Understanding clinically significant portal hypertension: an in-depth look at pathogenesis, diagnosis and treatment.

The development of clinically significant portal hypertension (CSPH) represents one of the strongest predictive biomarkers for disease progression in patients with compensated advanced chronic liver disease (cACLD). Chronic liver injury triggers both intra- and extrahepatic mechanisms, giving rise to an increasing portal pressure and a self-perpetuating cycle with worsening risks of liver-related complications and mortality. Diagnosing CSPH becomes challenging in patients with advanced but compensated chronic liver disease where CSPH is not apparent clinically. Approximately 60% of patients with cACLD will have CSPH, representing a critical window for intervention to reduce portal pressure and prevent complications. The current gold standard for portal pressure measurement, the hepatic venous pressure gradient, is impractical for widespread use. Emerging diagnostic tools aim to address this limitation. Techniques such as endoscopic ultrasound-guided portal pressure gradient measurement, and noninvasive approaches using imaging methods, elastography (targeting liver and/or spleen) and serum markers, offer alternatives for CSPH detection, and moreover, can guide treatment decisions.

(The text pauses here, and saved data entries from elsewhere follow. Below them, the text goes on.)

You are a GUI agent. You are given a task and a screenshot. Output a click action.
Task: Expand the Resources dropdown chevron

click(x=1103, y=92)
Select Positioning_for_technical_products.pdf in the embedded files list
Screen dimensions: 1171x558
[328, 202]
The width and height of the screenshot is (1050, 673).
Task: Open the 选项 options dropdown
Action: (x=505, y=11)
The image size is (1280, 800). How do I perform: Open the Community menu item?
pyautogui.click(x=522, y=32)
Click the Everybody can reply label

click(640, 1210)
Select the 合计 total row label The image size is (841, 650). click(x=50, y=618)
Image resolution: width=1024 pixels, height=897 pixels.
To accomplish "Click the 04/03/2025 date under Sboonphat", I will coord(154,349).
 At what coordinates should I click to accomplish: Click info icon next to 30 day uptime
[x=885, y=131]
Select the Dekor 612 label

Non-selective beta-blockers are known to reduce morbidity and mortality in patients with CSPH. Unfortunately, they remain the only approved therapy for CSPH and they are not effective in reducing portal pressure in all patients, highlighting the urgent need for additional therapeutic options as well as practical methods to evaluate treatment response. Recent innovations and ongoing research are steering the field toward a more personalized approach, where diagnosis, treatment and follow up are tailored to individual patient risk profiles. This evolution holds the potential to improve outcomes in patients with CSPH.